The Panda Express restaurant chain and the Panda Cares Foundation donated 100 lunches and 42,000 surgical and N95 masks to Providence St. Joseph Health facilities in Oregon. Here, general managers for Panda Express stores in Portland, Oregon, deliver
some of the items to Providence St. Vincent Medical Center in Portland.
They say they've been reevaluating social fundraising events, such as galas and golf outings, to determine which ones still make sense to do, and how to do them safely. Some foundations have resumed select in-person larger-scale events, with infection
protocols in place.
Ayres says virtual fundraisers have met with limited success. The foundation staffs that reimagined the events instead of making old events virtual have been most successful.
'Good investment'
The Bon Secours Mercy Health, CommonSpirit Health, Providence St. Joseph and Trinity Health executives say that gifts to their foundations have remained steady or have increased during the pandemic. Najjar of CommonSpirit
says foundations in that system had one of their best fundraising years ever in 2020, raised even more in 2021 and are on pace already to have a strong 2022. Najjar attributes the success to continued giving by faithful donors, combined with the infusion
of funds from new donors.
Petonic says fundraising flattened a bit at Trinity Health foundations at the start of the pandemic amid economic uncertainty but then increased as established philanthropists returned to active giving. Koder of Bon Secours Mercy Health says giving in
almost all categories increased during the pandemic. This includes grants to the foundations as well as planned, corporate and annual gifts.
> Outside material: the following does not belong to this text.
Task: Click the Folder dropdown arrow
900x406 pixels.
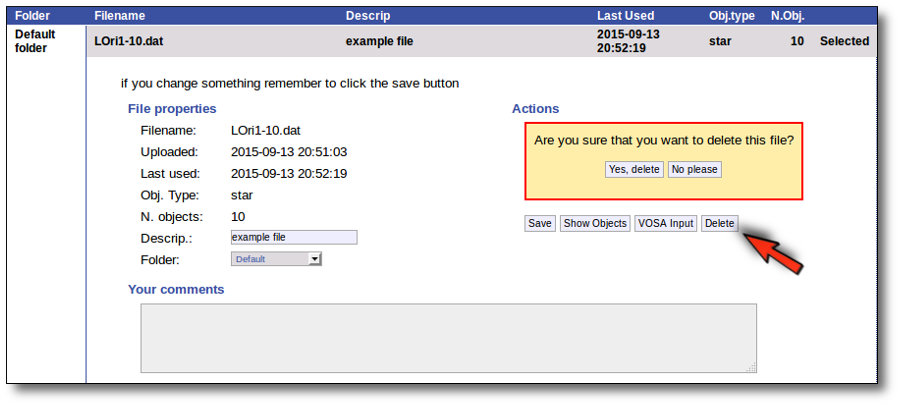Action: click(x=314, y=260)
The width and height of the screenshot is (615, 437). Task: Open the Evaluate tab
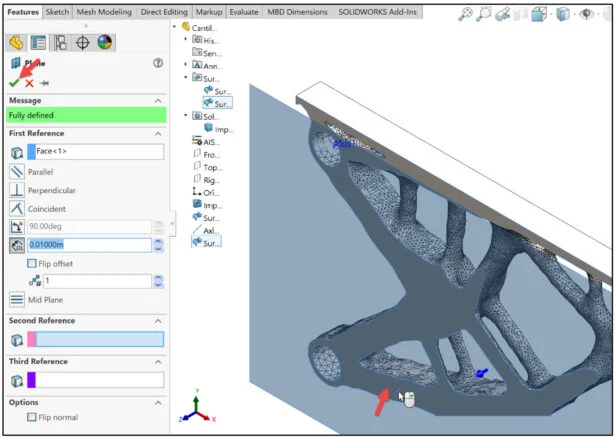pos(243,11)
And Kelley of Providence says that system's foundations saw some of their best fundraising levels ever during the pandemic. "People saw us as a good investment" because of all that health care providers were doing during the pandemic, she says.
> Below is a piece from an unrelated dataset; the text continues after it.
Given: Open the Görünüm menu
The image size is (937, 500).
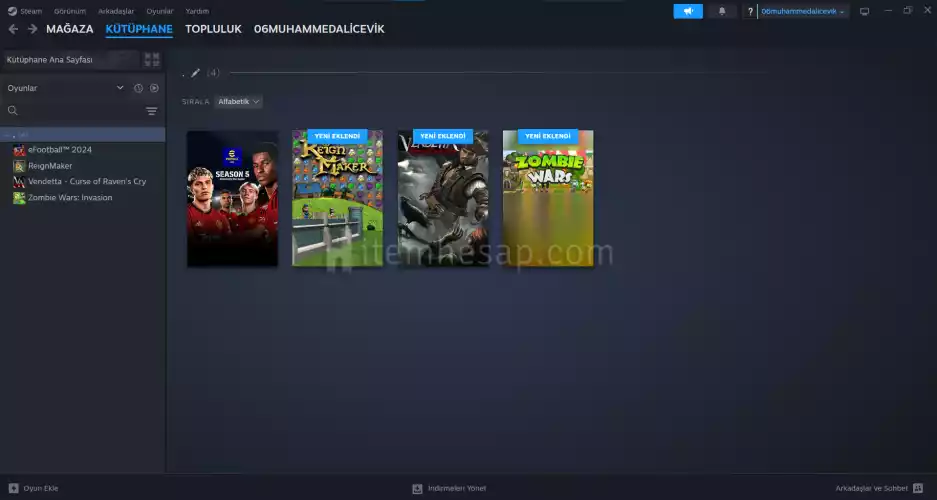Looking at the screenshot, I should point(69,11).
Foundations meet needs of clinicians, frontline staff
Traditionally, one function of health care foundations has been to provide resources to meet staff members' needs, and that role has proved essential during the pandemic.
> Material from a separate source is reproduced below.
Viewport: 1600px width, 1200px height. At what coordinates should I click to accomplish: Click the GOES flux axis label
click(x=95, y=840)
The historic, December 2021 long-track tornado that struck Tennessee and Kentucky caused catastrophic damage including in this Princeton, Kentucky, neighborhood. Bon Secours Mercy Health has come to the aid of employees whose lives and property
were significantly impacted. The system's foundation has provided them with assistance with temporary housing and rebuilding costs.
Ministry executives say foundations within their systems have helped to pay for and in some cases secure personal protective equipment for staff. The foundations also funded well-being resources for staff and provided monetary aid to employees
in financial distress.
Trinity Health Mid-Atlantic's foundation worked with the Independence Blue Cross Foundation and the NeuroFlow mental health software company to create wellness resources for clinicians. Aimed particularly to nurses, the app-based program allows clinicians to log their mood scores, make journal entries, assess their sleep patterns, and access wellness
information.
Additionally, during the pandemic, Trinity Health built out an online platform for staff to apply for emergency assistance funds.
Bon Secours Mercy Health's system-level foundation provided associate hardship funds to the system. That money went to staff who were furloughed in 2020 when inpatient counts fell and ambulatory care visits plummeted as hospitals scaled back the
services they offered to free up resources to focus on their COVID-19 response.
The foundation paid for child care and eldercare for staff who remained in the active workforce but who had new dependent-care expenses. Early in the pandemic especially, it was difficult and costly to find such care, particularly with many child
care and eldercare facilities shut down because of the pandemic, says Tim Koder, president of the Bon Secours Mercy Health Foundations at Bon Secours Mercy Health.
The Bon Secours Mercy Health system foundation bought meals for workers, and in some cases paid for hotel rooms for frontline staff who feared exposing family members to COVID-19. It gave about $42 million for such support.
The foundation once again came to associates' aid late last year when tornadoes destroyed some associates' homes and other property in Kentucky.